A war correspondent during the world conflict between 1939 and 1945, Lévesque was aware at the time of the seriousness of the warlike relations between Japan and the West. Professor of Cinema and Journalism, Alain Vezina performer in godzilla and america (PUM, September 19), the monstrous fantastic creature that has illustrated Japanese films since the military defeat of Japan in 1945. The former enemy country of the United States will become its economic rival. No wonder Vézina calls the rivalry “the clash of the titans.”

The history of the XXe century cannot make us forget the millennia that preceded it. Our colleague from To have to Caroline Montpetit publish Good morning ! Kwe! Meet the Aboriginal languages ​​of Quebec (Boreal, November 7).

It is an anthropological journey, often picturesque and even poetic, through the 11 ancestral languages ​​still spoken on our territory: Algonquin, Cree, Naskapi, Maliseet, Abenaki, Micmac, Wendat, Atikamekw, Mohawk, Innu and Inuktitut.

For his part, the young historian Francois-Olivier Dorais, who teaches at the Université du Québec à Chicoutimi, revisits an intellectual history that is both complex and enigmatic. He follows the paths of historians Marcel Trudel (1917-2011), Fernand Ouellet (1926-2021) and Jean Hamelin (1931-1998) in The historical school of Quebec (Boreal, October 11).

From history, we pass to literature thanks to the novelists Jennifer Belanger and Martine Delvaux who, writing The elongated (Héliotrope, October 10), turn their chronic pain into poetic material. The musicality of the description they make of their involuntary test leaves us dreaming in addition to making us reflect. Here it is: “Surrounded by other women – writers, artists, friends, mothers, daughters, lovers and caregivers – the authors pay homage to the horizontal life of the injured, the sore, the insomniacs, the dreamers and the survivors. »

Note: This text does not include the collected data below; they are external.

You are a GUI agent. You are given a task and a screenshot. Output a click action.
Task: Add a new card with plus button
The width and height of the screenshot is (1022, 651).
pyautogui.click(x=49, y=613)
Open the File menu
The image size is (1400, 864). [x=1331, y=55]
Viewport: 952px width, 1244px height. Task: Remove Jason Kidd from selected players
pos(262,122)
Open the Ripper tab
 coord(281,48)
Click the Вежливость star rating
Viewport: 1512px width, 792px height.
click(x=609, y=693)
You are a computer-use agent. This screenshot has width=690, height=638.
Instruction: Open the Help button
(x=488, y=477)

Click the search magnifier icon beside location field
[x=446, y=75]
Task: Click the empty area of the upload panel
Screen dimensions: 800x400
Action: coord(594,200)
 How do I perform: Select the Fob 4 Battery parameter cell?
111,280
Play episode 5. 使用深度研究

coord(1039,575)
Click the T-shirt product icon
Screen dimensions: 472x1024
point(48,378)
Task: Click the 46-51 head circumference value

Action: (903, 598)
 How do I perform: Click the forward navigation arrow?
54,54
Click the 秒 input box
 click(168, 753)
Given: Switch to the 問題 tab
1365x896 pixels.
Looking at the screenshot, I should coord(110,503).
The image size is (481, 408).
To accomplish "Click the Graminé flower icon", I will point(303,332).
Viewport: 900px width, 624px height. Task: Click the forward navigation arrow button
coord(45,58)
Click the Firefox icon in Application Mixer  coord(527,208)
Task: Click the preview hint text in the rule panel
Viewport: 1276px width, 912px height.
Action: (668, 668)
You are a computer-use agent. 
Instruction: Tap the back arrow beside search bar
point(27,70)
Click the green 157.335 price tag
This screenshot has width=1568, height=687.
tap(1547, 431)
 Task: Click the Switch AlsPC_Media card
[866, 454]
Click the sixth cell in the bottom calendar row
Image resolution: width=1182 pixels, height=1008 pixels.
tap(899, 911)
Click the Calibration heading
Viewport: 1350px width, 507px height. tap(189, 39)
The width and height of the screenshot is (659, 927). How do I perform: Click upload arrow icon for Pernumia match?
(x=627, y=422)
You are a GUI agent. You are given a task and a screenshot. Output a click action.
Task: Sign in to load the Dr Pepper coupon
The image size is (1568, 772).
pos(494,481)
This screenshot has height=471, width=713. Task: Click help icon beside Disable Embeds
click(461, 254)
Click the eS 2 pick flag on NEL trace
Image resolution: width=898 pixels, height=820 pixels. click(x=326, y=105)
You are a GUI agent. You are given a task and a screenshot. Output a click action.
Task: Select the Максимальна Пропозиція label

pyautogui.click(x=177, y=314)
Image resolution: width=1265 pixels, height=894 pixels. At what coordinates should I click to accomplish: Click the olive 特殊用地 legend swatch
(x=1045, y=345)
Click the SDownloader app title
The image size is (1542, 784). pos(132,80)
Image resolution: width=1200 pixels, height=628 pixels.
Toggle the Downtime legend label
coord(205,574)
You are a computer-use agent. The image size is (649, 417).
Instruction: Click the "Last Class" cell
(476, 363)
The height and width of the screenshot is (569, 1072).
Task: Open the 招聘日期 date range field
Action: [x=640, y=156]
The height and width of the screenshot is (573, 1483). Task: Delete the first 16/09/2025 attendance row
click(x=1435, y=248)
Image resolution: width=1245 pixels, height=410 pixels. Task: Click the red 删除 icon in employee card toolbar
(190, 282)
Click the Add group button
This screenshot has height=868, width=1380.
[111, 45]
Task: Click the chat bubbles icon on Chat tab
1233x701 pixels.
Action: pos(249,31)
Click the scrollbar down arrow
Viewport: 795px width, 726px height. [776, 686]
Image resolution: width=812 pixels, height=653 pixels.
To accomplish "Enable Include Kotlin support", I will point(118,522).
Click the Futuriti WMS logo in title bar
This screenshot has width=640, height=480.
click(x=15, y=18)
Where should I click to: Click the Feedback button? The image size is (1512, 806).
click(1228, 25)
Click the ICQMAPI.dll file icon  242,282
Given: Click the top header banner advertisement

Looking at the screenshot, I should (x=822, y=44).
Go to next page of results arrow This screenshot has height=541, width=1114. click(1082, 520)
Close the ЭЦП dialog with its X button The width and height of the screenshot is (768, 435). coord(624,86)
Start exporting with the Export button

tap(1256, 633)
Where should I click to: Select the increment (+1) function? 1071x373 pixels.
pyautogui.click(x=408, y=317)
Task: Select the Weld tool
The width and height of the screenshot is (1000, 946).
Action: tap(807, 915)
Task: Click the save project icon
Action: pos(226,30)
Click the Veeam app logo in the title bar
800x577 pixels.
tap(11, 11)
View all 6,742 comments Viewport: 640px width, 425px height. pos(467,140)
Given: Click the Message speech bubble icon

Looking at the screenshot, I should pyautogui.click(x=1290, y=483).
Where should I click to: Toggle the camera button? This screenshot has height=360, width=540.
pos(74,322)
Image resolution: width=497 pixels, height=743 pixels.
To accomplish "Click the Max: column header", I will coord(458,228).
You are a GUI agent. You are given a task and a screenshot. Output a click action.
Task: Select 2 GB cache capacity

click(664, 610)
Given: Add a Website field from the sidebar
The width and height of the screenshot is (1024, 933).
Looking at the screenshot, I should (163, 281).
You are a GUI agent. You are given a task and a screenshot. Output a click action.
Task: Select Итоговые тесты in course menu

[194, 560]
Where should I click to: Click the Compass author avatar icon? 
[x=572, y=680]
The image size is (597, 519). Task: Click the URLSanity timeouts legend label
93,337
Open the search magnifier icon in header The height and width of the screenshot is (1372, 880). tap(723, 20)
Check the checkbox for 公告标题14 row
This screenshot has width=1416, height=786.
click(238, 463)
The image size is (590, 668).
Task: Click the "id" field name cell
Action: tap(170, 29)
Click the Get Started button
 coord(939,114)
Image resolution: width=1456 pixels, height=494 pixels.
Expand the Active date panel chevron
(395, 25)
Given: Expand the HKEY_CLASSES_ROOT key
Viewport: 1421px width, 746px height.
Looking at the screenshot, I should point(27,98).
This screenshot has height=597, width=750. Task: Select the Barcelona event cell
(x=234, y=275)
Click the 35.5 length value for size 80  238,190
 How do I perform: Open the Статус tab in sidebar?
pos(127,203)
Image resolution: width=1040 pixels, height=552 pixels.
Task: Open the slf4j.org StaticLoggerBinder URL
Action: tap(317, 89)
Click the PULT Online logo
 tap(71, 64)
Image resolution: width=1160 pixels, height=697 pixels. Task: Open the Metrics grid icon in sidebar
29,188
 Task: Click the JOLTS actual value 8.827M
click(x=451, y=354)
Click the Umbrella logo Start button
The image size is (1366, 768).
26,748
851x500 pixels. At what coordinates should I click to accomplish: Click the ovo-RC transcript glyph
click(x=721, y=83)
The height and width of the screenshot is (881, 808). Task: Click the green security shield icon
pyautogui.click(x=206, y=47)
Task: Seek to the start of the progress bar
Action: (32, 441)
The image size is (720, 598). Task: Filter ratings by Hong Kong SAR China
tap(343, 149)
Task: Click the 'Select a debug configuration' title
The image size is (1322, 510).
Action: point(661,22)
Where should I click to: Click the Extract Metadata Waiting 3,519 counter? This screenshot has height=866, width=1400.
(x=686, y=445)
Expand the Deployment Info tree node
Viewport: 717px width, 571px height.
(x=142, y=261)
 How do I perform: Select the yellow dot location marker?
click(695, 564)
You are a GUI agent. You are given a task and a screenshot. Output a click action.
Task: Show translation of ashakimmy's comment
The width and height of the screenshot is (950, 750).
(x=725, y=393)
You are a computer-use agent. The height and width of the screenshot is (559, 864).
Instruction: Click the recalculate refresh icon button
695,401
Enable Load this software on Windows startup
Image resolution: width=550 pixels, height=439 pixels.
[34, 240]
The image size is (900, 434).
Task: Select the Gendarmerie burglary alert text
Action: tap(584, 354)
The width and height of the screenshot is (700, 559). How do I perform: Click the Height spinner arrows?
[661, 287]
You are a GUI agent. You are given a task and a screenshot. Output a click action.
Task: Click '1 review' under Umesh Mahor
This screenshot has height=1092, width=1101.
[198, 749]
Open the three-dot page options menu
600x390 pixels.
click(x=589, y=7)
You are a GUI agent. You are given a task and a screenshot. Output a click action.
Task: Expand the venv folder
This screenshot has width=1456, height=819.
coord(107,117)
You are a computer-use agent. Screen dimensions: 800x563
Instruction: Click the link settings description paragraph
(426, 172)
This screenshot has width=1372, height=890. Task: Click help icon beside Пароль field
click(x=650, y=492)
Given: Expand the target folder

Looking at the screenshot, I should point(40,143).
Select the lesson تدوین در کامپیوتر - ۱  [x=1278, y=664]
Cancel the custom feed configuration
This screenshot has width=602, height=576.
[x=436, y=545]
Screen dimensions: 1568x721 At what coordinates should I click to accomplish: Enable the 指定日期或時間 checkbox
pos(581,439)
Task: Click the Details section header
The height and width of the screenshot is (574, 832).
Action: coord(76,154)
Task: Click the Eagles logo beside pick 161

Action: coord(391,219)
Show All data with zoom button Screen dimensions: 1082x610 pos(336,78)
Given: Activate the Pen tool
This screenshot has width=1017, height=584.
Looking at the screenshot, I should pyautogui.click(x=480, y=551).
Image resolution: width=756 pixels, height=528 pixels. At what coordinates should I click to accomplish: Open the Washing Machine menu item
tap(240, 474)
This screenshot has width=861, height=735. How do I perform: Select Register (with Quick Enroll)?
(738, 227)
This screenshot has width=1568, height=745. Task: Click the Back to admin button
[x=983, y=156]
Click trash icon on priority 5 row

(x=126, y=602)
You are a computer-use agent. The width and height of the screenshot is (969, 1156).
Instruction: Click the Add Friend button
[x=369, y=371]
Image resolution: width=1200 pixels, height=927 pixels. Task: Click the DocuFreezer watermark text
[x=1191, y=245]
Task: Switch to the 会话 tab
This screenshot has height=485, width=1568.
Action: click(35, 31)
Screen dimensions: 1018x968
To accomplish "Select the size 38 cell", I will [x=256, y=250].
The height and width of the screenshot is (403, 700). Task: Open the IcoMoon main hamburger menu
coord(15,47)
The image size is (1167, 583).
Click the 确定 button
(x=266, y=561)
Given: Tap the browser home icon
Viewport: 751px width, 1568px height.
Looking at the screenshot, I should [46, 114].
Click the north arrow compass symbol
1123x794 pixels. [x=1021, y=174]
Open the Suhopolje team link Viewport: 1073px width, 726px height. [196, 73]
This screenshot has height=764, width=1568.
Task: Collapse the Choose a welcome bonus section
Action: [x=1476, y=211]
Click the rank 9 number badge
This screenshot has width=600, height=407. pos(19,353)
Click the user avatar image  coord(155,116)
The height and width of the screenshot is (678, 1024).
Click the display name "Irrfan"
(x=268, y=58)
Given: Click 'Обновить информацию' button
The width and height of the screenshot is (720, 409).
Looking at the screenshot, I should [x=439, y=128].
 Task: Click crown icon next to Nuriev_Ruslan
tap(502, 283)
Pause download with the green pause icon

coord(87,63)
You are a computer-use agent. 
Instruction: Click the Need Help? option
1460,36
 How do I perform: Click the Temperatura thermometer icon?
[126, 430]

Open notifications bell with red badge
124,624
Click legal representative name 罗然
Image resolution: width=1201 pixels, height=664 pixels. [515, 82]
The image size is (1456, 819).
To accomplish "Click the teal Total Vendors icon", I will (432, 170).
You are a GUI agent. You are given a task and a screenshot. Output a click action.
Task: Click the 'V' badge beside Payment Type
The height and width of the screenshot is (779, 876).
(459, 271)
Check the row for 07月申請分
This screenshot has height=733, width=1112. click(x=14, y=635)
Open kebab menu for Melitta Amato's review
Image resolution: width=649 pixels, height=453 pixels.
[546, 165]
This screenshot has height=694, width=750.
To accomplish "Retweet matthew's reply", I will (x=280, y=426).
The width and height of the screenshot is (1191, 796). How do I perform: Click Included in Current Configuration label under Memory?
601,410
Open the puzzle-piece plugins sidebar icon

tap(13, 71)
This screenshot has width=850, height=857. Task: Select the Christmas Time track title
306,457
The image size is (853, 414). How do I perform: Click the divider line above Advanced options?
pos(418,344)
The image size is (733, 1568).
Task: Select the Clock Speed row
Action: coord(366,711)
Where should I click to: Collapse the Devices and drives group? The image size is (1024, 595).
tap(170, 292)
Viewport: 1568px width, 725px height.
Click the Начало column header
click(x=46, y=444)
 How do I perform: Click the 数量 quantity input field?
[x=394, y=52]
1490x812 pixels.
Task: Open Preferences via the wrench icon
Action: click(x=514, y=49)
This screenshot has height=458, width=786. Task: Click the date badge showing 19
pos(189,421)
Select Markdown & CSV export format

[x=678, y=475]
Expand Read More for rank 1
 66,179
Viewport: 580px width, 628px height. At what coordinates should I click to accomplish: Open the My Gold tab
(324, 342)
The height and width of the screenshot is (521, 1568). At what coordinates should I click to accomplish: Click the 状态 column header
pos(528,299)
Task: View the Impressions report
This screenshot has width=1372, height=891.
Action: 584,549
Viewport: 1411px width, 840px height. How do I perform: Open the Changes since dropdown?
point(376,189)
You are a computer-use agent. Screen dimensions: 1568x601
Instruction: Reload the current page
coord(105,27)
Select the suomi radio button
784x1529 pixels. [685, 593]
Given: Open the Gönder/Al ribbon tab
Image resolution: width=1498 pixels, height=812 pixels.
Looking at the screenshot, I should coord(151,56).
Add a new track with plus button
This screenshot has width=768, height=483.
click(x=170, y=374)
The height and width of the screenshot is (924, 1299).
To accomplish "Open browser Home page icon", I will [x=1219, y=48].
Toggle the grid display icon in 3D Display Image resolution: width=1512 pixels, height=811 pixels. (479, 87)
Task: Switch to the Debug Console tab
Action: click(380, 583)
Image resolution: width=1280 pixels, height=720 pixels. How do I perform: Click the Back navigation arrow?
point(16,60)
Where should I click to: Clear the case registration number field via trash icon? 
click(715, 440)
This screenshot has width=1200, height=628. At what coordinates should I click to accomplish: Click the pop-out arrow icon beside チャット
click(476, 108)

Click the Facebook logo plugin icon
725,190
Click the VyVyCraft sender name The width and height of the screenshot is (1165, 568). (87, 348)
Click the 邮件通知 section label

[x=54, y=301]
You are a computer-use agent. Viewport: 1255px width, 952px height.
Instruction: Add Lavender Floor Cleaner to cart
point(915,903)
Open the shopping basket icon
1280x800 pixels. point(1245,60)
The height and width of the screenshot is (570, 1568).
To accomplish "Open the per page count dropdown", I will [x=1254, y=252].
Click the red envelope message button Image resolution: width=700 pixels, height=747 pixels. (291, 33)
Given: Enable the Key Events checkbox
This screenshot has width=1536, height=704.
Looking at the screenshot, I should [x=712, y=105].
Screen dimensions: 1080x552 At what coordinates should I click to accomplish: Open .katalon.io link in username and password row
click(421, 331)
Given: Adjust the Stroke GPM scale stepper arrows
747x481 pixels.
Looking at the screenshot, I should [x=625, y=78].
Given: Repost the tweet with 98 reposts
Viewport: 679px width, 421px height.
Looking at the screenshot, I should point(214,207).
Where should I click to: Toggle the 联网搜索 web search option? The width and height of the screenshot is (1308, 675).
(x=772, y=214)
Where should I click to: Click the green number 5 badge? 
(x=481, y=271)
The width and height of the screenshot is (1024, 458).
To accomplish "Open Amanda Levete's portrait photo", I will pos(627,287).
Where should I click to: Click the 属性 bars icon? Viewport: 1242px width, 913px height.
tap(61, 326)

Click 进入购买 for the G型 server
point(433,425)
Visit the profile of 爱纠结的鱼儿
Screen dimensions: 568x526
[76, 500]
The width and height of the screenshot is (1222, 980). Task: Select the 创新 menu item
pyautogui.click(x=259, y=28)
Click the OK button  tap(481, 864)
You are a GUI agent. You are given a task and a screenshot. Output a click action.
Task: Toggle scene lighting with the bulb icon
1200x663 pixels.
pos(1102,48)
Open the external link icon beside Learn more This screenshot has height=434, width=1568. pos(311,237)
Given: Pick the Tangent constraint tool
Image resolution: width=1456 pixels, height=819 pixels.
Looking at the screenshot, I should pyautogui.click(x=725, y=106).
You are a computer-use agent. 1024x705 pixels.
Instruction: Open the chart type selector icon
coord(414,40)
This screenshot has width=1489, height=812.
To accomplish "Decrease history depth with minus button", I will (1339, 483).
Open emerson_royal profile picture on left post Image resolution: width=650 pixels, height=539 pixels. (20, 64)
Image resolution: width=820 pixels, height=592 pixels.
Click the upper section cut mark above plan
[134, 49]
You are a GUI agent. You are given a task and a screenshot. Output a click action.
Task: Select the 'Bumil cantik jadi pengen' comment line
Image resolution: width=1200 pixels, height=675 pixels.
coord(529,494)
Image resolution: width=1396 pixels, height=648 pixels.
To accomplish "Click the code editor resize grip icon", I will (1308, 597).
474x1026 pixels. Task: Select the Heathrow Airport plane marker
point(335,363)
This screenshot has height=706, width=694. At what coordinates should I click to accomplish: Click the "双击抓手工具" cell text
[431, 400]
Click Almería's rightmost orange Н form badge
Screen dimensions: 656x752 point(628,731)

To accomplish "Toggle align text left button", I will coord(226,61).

To thwart global warming, renewable energies, for example wind and solar, are becoming essential. We cannot continue to act “until we are no longer thirsty”, that is to say until the total exhaustion of resources. A change of mind is needed.

Under the direction of Christiane Lahaie and Christophe Duretthe collective work Here and now (Lévesque editor, October 18) brings together fifteen researchers to deal with “representations of urban living in contemporary fiction”. The collaborators wonder how “contemporary fiction represents the habitat and the living practices within the city”. They make, “always in a transmedia perspective, analyzes of literary works, but also cinematographic, video game, cartoonists and television”.

The novelist Madeleine Monette, born in Montreal in 1951 and who has lived in New York since 1979, is perhaps the best illustration of literary urbanity. It is at least urbanity that haunts her in her essay America is also a Quebec novel (Nota bene, September 14) where “views from the inside” gather. Madeleine Monette discovers “a reinterpreted or revisited America, an America which is also a Quebec novel, a transcontinental fiction, where the Americas can take their place again”.

The essayist ends up exclaiming: “Yes, America is also a Quebec novel. A Quebec poem. Doesn’t it shake us infinitely more gently than the COVID-19 crisis, the horror of sexism and terrible global warming?